Chronic disease management is a key opportunity for all health care systems interested in value-based care success. Patients with uncontrolled diabetes are at increased risk of poor clinical outcomes, which are compounded when other chronic conditions, such as hypertension, also exist. Many of these patients are unequipped to self-manage and have trouble establishing health behavior goals that may help bring their diabetes under better control. Care managers embedded in primary care settings have a unique opportunity to partner with patients to create space for an honest dialogue about the barriers and challenges impeding their ability to achieve optimal health.
Adopting the Scaled Agile Framework for Enterprises (SAFe®), Corewell Health developed crossfunctional teams comprised of individuals from operations and digital services that quickly adapted to changes, new insights and information, embodying transparency, alignment, respect for people and continuous improvement. These teams aligned around a common purpose, vision and understanding focused on the problem first, and then allowed the best solution to emerge through iterative end-user feedback and person-centric development. With this new collaborative agile approach, the teams were able to maintain continuous delivery of viable, desirable, feasible and sustainable innovative solutions to address these health opportunities.

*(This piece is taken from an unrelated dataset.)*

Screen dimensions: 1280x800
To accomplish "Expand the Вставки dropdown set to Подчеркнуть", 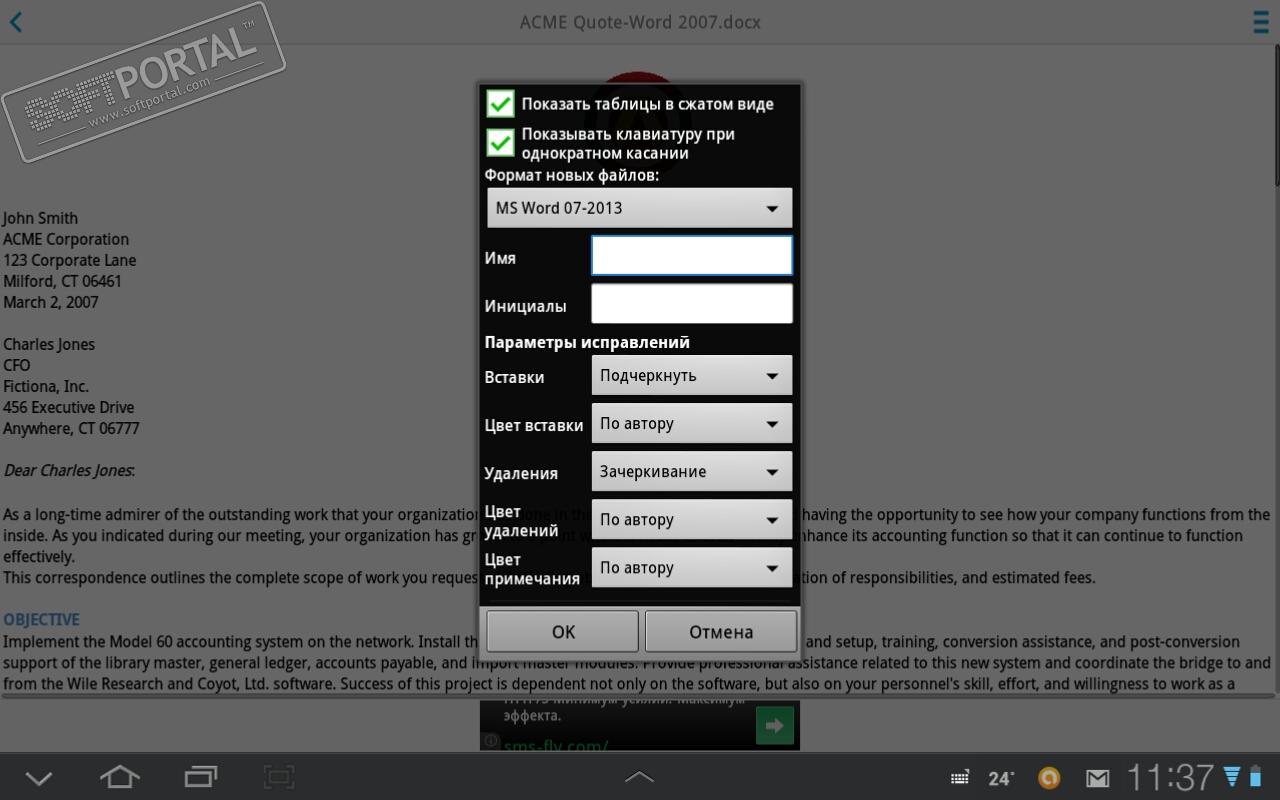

In January 2020, the Corewell Health care management team started to redesign a longitudinal care management (LCM) program with a plan to identify, engage, and support patients with chronic diseases more effectively, starting with diabetes management. Evaluating learnings from over 10 years of care management experience, the design team mapped a pathway focused on a structured connection of interventions. Full implementation of the redesigned LCM model occurred in January 2022.
Central to our longitudinal care model’s design is the ability to identify patients who can benefit from enhanced self-management skills and a patient-centered program design, matching interventions to the patient’s stage of change. Care managers taking a whole-person approach to patient care help patients set realistic goals and build on their initial successes in behavior change. Over time, this momentum can have a significant impact on clinical outcomes, while respecting a patient’s autonomy to determine what works best in the context of their own health care journey.
Identifying a focused patient population is a good first step to matching that population with an intervention tailored to their needs. Personalizing an approach creates systemic design that fosters effective LCM models. Risk stratification can also be a helpful tool to identify patients at risk for poor outcomes or utilization of high-cost care. Corewell Health defined their initial focused patient population as patients of internal primary care providers (PCPs) with risk contracts. A flag, called the “Blue R” was established within the electronic health record to delineate these patients. Additional builds provided proactive patient lists to identify patients with the Blue R and a Hemoglobin A1c (HgbA1c) of 8 and greater. Once the LCM intervention and workflows were established, customized Epic Compass Rose tools were built to facilitate longitudinal documentation by the care management team.
Implementing this disease management effort has yielded positive clinical and financial outcomes. Patients have achieved better control of their diabetes and reduction of A1c and systolic blood pressure can be observed. These clinical improvements bode well for patients' longterm health and health care resource utilization.